Problem description: Give back all of the data exactly. Leave nothing out.
----------
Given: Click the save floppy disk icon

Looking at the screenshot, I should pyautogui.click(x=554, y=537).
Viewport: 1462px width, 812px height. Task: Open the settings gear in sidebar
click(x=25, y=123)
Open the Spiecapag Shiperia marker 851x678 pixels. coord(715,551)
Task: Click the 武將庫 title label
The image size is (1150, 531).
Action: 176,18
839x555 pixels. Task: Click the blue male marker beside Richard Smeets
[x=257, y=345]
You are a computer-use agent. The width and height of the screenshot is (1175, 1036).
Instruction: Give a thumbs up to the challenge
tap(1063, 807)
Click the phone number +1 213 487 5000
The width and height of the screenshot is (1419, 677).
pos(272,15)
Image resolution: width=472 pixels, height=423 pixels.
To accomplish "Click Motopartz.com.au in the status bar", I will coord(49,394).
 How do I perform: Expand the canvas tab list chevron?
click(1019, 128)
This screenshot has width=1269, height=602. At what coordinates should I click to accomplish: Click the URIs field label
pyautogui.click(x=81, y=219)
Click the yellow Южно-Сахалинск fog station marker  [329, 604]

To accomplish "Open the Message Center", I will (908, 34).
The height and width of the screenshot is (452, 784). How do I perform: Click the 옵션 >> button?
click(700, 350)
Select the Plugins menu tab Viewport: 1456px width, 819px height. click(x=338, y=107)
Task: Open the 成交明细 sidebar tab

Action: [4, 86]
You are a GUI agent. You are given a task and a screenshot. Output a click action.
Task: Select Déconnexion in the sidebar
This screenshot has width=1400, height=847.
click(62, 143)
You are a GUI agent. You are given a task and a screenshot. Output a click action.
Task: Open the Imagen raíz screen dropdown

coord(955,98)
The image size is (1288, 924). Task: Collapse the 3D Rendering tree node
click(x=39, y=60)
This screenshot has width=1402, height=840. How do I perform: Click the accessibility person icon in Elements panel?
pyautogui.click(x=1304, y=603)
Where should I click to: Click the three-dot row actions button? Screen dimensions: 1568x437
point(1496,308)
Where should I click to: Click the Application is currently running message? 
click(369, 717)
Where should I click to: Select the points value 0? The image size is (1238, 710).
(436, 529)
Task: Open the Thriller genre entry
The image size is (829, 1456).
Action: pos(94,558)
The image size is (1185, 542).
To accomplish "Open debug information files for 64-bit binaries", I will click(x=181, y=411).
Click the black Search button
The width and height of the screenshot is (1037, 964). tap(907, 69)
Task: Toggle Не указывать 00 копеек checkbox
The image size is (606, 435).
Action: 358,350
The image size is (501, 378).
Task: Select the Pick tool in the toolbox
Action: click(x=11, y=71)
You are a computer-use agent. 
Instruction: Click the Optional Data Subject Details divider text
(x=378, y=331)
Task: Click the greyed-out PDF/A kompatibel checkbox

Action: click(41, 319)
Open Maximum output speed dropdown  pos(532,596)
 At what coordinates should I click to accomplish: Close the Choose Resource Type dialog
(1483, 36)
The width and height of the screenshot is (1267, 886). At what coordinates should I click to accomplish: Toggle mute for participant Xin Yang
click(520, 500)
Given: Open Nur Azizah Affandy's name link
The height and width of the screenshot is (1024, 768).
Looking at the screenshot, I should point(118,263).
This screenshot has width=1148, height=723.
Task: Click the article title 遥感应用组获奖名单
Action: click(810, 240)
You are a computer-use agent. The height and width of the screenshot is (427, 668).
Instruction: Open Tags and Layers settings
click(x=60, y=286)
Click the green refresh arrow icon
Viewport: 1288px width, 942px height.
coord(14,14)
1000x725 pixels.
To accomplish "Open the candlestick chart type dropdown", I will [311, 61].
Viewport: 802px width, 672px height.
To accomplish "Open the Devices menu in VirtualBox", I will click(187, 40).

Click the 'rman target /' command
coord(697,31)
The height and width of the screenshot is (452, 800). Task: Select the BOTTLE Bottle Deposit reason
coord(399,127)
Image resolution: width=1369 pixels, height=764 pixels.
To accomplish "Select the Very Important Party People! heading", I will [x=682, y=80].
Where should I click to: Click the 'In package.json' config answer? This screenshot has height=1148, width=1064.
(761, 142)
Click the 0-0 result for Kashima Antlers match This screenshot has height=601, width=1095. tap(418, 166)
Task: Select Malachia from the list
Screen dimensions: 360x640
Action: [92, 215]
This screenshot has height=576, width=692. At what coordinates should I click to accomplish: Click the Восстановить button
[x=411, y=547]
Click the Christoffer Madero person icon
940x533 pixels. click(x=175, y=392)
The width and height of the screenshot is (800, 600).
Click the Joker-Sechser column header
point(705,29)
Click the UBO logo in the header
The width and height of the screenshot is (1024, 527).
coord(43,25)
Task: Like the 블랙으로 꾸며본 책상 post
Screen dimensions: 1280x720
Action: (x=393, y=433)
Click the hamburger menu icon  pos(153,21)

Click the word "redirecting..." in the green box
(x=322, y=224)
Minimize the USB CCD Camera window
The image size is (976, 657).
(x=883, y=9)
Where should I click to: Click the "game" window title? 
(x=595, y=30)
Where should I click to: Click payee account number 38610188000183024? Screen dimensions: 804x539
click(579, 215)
----------
Output of the task:
Given: Click the save floppy disk icon

Looking at the screenshot, I should pyautogui.click(x=554, y=537).
Viewport: 1462px width, 812px height. Task: Open the settings gear in sidebar
click(x=25, y=123)
Open the Spiecapag Shiperia marker 851x678 pixels. coord(715,551)
Task: Click the 武將庫 title label
The image size is (1150, 531).
Action: 176,18
839x555 pixels. Task: Click the blue male marker beside Richard Smeets
[x=257, y=345]
You are a computer-use agent. The width and height of the screenshot is (1175, 1036).
Instruction: Give a thumbs up to the challenge
tap(1063, 807)
Click the phone number +1 213 487 5000
The width and height of the screenshot is (1419, 677).
pos(272,15)
Image resolution: width=472 pixels, height=423 pixels.
To accomplish "Click Motopartz.com.au in the status bar", I will coord(49,394).
 How do I perform: Expand the canvas tab list chevron?
click(1019, 128)
This screenshot has width=1269, height=602. At what coordinates should I click to accomplish: Click the URIs field label
pyautogui.click(x=81, y=219)
Click the yellow Южно-Сахалинск fog station marker  [329, 604]

To accomplish "Open the Message Center", I will (908, 34).
The height and width of the screenshot is (452, 784). How do I perform: Click the 옵션 >> button?
click(700, 350)
Select the Plugins menu tab Viewport: 1456px width, 819px height. click(x=338, y=107)
Task: Open the 成交明细 sidebar tab

Action: [4, 86]
You are a GUI agent. You are given a task and a screenshot. Output a click action.
Task: Select Déconnexion in the sidebar
This screenshot has width=1400, height=847.
click(62, 143)
You are a GUI agent. You are given a task and a screenshot. Output a click action.
Task: Open the Imagen raíz screen dropdown

coord(955,98)
The image size is (1288, 924). Task: Collapse the 3D Rendering tree node
click(x=39, y=60)
This screenshot has width=1402, height=840. How do I perform: Click the accessibility person icon in Elements panel?
pyautogui.click(x=1304, y=603)
Where should I click to: Click the three-dot row actions button? Screen dimensions: 1568x437
point(1496,308)
Where should I click to: Click the Application is currently running message? 
click(369, 717)
Where should I click to: Select the points value 0? The image size is (1238, 710).
(436, 529)
Task: Open the Thriller genre entry
The image size is (829, 1456).
Action: pos(94,558)
The image size is (1185, 542).
To accomplish "Open debug information files for 64-bit binaries", I will click(x=181, y=411).
Click the black Search button
The width and height of the screenshot is (1037, 964). tap(907, 69)
Task: Toggle Не указывать 00 копеек checkbox
The image size is (606, 435).
Action: 358,350
The image size is (501, 378).
Task: Select the Pick tool in the toolbox
Action: click(x=11, y=71)
You are a computer-use agent. 
Instruction: Click the Optional Data Subject Details divider text
(x=378, y=331)
Task: Click the greyed-out PDF/A kompatibel checkbox

Action: click(41, 319)
Open Maximum output speed dropdown  pos(532,596)
 At what coordinates should I click to accomplish: Close the Choose Resource Type dialog
(1483, 36)
The width and height of the screenshot is (1267, 886). At what coordinates should I click to accomplish: Toggle mute for participant Xin Yang
click(520, 500)
Given: Open Nur Azizah Affandy's name link
The height and width of the screenshot is (1024, 768).
Looking at the screenshot, I should point(118,263).
This screenshot has width=1148, height=723.
Task: Click the article title 遥感应用组获奖名单
Action: click(810, 240)
You are a computer-use agent. The height and width of the screenshot is (427, 668).
Instruction: Open Tags and Layers settings
click(x=60, y=286)
Click the green refresh arrow icon
Viewport: 1288px width, 942px height.
coord(14,14)
1000x725 pixels.
To accomplish "Open the candlestick chart type dropdown", I will [311, 61].
Viewport: 802px width, 672px height.
To accomplish "Open the Devices menu in VirtualBox", I will click(187, 40).

Click the 'rman target /' command
coord(697,31)
The height and width of the screenshot is (452, 800). Task: Select the BOTTLE Bottle Deposit reason
coord(399,127)
Image resolution: width=1369 pixels, height=764 pixels.
To accomplish "Select the Very Important Party People! heading", I will [x=682, y=80].
Where should I click to: Click the 'In package.json' config answer? This screenshot has height=1148, width=1064.
(761, 142)
Click the 0-0 result for Kashima Antlers match This screenshot has height=601, width=1095. tap(418, 166)
Task: Select Malachia from the list
Screen dimensions: 360x640
Action: [92, 215]
This screenshot has height=576, width=692. At what coordinates should I click to accomplish: Click the Восстановить button
[x=411, y=547]
Click the Christoffer Madero person icon
940x533 pixels. click(x=175, y=392)
The width and height of the screenshot is (800, 600).
Click the Joker-Sechser column header
point(705,29)
Click the UBO logo in the header
The width and height of the screenshot is (1024, 527).
coord(43,25)
Task: Like the 블랙으로 꾸며본 책상 post
Screen dimensions: 1280x720
Action: (x=393, y=433)
Click the hamburger menu icon  pos(153,21)

Click the word "redirecting..." in the green box
(x=322, y=224)
Minimize the USB CCD Camera window
The image size is (976, 657).
(x=883, y=9)
Where should I click to: Click the "game" window title? 
(x=595, y=30)
Where should I click to: Click payee account number 38610188000183024? Screen dimensions: 804x539
click(579, 215)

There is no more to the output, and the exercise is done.